“THERE CAN NO BE FAITH IN THE HOLY SPIRIT IF THERE IS NO FAITH IN CHRIST, IN HIS SACRAMENTS, IN HIS CHURCH (ST. JOSEMARIA).”


“THERE CAN NO BE FAITH IN THE HOLY SPIRIT IF THERE IS NO FAITH IN CHRIST, IN HIS SACRAMENTS, IN HIS CHURCH (ST. JOSEMARIA).”

Dear brethren in Christ, as we commemorate the Solemnity of the Pentecost, during which God the Holy Spirit publicly revealed Christ’s Church, let us meditate on the following words, taken from St. Josemaria’s homily, “The Great Unknown,” and ask God to fill us with a theological and operative faith and love for His Mystical Body, the Church.

+++EXCERPT BEGINS HERE. EMPHASIS MINE.+++

[O]ur faith in the Holy Spirit must be complete. It is not a vague belief in his presence in the world, but a grateful acceptance of the signs and realities into which he has poured forth his power in a special way. When the Spirit of truth comes, our Lord tells us, “he will glorify me, for he will take of what is mine and declare it to you.” The Holy Spirit is the Spirit sent by Christ to carry out in us the work of holiness that our Lord merited for us on earth.
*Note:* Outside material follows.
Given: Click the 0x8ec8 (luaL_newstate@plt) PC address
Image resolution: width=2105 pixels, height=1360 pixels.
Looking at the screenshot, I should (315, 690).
And so, there cannot be faith in the Holy Spirit if there is not faith in Christ, in his sacraments, in his Church. A man cannot act in accordance with his Christian faith, cannot truly believe in the Holy Spirit, unless he loves the Church and trusts it. He cannot be a coherent Christian if he limits himself to pointing out the deficiencies and limitations of some who represent the Church, judging her from the outside, as though he were not her son. Moreover, consider the extraordinary importance and abundance of the Paraclete when the priest renews the sacrifice of Calvary by celebrating Mass on our altars.

131 We Christians carry the great treasures of grace in vessels of clay. God has entrusted his gifts to the weakness and fragility of human freedom. We can be certain of the help of God’s power, but our lust, our love of comfort and our pride sometimes cause us to reject his grace and to fall into sin. For more than twenty-five years when I have recited the creed and asserted my faith in the divine origin of the Church: “One, holy, catholic and apostolic,” I have frequently added, “in spite of everything.” When I mention this custom of mine and someone asks me what I mean, I answer, “I mean your sins and mine.”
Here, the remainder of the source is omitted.